[Opening Input for this task section]

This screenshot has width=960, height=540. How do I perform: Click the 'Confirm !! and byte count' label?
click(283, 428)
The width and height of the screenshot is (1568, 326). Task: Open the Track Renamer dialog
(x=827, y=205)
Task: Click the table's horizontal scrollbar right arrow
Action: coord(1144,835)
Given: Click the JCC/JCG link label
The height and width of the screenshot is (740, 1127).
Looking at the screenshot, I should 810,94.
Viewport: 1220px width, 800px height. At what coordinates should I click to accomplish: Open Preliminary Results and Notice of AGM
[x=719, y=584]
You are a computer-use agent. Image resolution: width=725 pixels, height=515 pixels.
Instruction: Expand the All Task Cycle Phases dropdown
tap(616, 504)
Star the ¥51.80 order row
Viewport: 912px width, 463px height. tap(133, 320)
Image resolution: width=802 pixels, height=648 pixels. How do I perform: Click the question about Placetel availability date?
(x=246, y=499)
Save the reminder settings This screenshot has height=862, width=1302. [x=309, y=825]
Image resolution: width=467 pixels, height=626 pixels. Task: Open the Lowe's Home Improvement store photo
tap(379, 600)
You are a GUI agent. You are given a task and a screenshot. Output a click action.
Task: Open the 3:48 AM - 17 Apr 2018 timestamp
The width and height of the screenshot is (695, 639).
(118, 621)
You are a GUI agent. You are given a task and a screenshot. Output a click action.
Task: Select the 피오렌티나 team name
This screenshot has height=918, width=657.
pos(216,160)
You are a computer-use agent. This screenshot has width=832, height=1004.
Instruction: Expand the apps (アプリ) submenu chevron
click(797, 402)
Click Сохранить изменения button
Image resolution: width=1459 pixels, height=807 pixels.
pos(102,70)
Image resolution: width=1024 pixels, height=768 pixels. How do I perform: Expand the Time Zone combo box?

[Closing Input for this task section]

▶ Brief
Every line above should be written out again, unchanged.

▶ Result
This screenshot has width=960, height=540. How do I perform: Click the 'Confirm !! and byte count' label?
click(283, 428)
The width and height of the screenshot is (1568, 326). Task: Open the Track Renamer dialog
(x=827, y=205)
Task: Click the table's horizontal scrollbar right arrow
Action: coord(1144,835)
Given: Click the JCC/JCG link label
The height and width of the screenshot is (740, 1127).
Looking at the screenshot, I should 810,94.
Viewport: 1220px width, 800px height. At what coordinates should I click to accomplish: Open Preliminary Results and Notice of AGM
[x=719, y=584]
You are a computer-use agent. Image resolution: width=725 pixels, height=515 pixels.
Instruction: Expand the All Task Cycle Phases dropdown
tap(616, 504)
Star the ¥51.80 order row
Viewport: 912px width, 463px height. tap(133, 320)
Image resolution: width=802 pixels, height=648 pixels. How do I perform: Click the question about Placetel availability date?
(x=246, y=499)
Save the reminder settings This screenshot has height=862, width=1302. [x=309, y=825]
Image resolution: width=467 pixels, height=626 pixels. Task: Open the Lowe's Home Improvement store photo
tap(379, 600)
You are a GUI agent. You are given a task and a screenshot. Output a click action.
Task: Open the 3:48 AM - 17 Apr 2018 timestamp
The width and height of the screenshot is (695, 639).
(118, 621)
You are a GUI agent. You are given a task and a screenshot. Output a click action.
Task: Select the 피오렌티나 team name
This screenshot has height=918, width=657.
pos(216,160)
You are a computer-use agent. This screenshot has width=832, height=1004.
Instruction: Expand the apps (アプリ) submenu chevron
click(797, 402)
Click Сохранить изменения button
Image resolution: width=1459 pixels, height=807 pixels.
pos(102,70)
Image resolution: width=1024 pixels, height=768 pixels. How do I perform: Expand the Time Zone combo box?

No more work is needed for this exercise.